Object Source Lighting (OSL)
Paint the effect of a light source on the model, like a glowing sword or magic spell illuminating nearby surfaces.

Object Source Lighting simulates light being emitted from a source on the model itself — a glowing weapon, a torch, magical energy, glowing eyes, or plasma coils. You paint the light source very bright, then paint a gradient of that light color onto surrounding surfaces, fading with distance. Done well, it makes models look dramatically lit. Done poorly, it looks like someone smeared paint on the model.
Best For
Recommended Paint Types
Step-by-Step
Decide where your light source is and what color it emits.
Paint the light source itself very bright — near white at the center.
Identify which surfaces the light would hit based on proximity and angle.
On nearby surfaces, apply glazes of the light color over the existing paint.
Closer surfaces get more coats (brighter). Further surfaces get fewer (dimmer).
The effect should fade to nothing within a realistic distance.
Increase contrast by making surfaces facing AWAY from the light slightly darker than normal.
Add a final white/near-white spot at the very center of the light source.
Pro Tips
Less is more. Subtle OSL looks way better than overdone OSL.
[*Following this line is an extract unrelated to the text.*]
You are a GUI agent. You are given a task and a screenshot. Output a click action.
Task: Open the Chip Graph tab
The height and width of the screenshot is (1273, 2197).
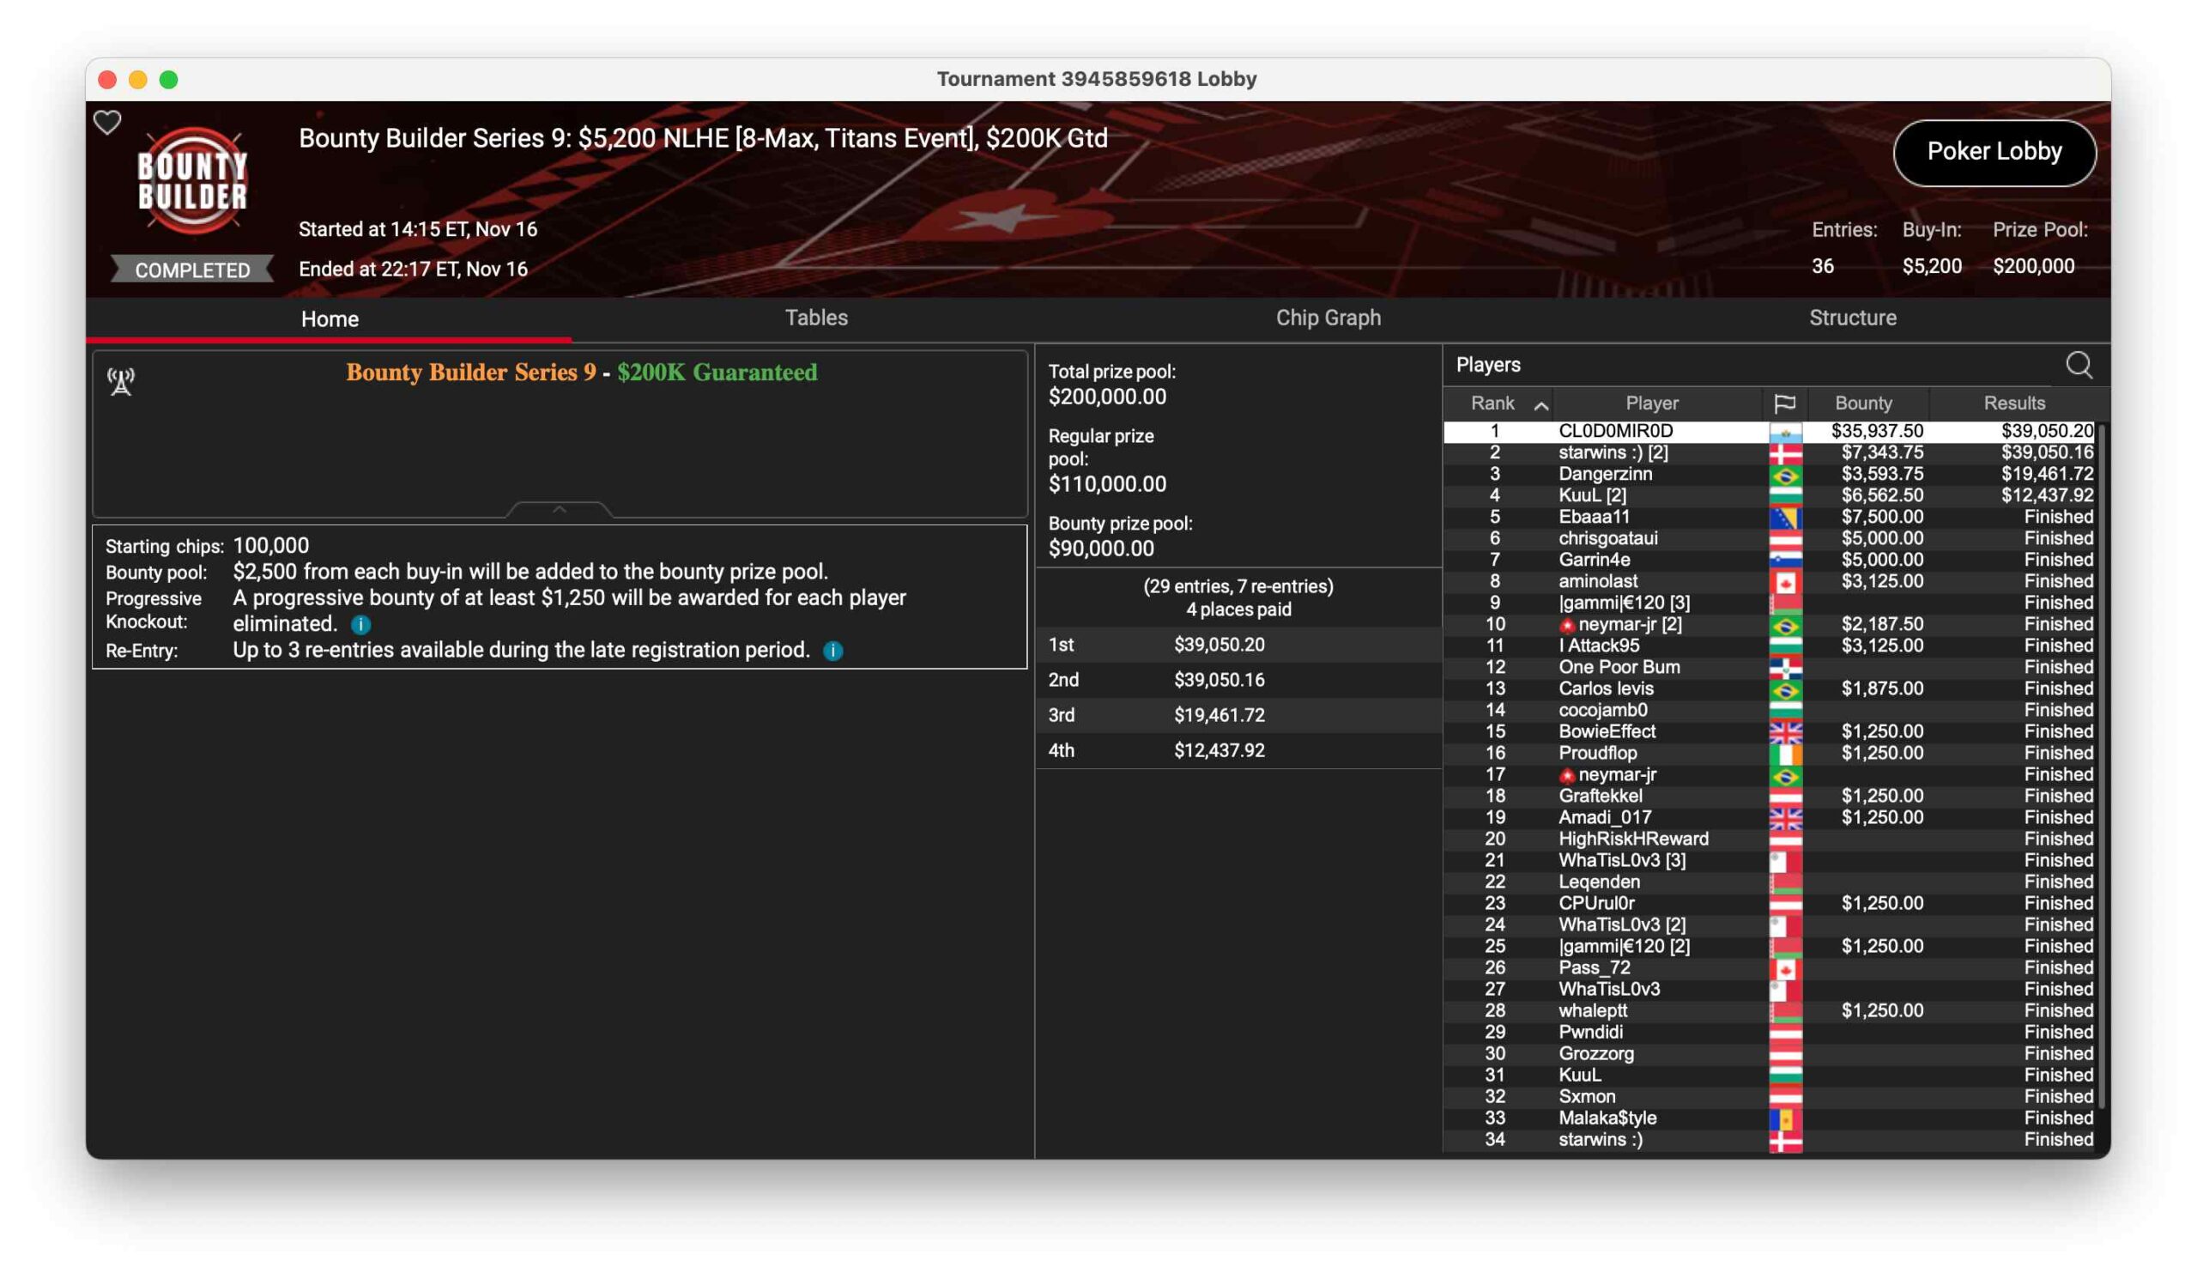[x=1328, y=317]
The light color should tint the receiving surface, not replace it entirely.
OSL works best on models that are otherwise darkly painted — the contrast sells the effect.
Fluorescent paints can make the light source glow under UV for extra impact.
Common Mistakes
Making the glow too strong — it should be subtle on most receiving surfaces.
Light reaching surfaces it physically couldn't (going around corners, through objects).
The light source itself not being bright enough — it needs to be the brightest point.
Applying OSL over bright basecoats — it's hard to see. Works best over dark schemes.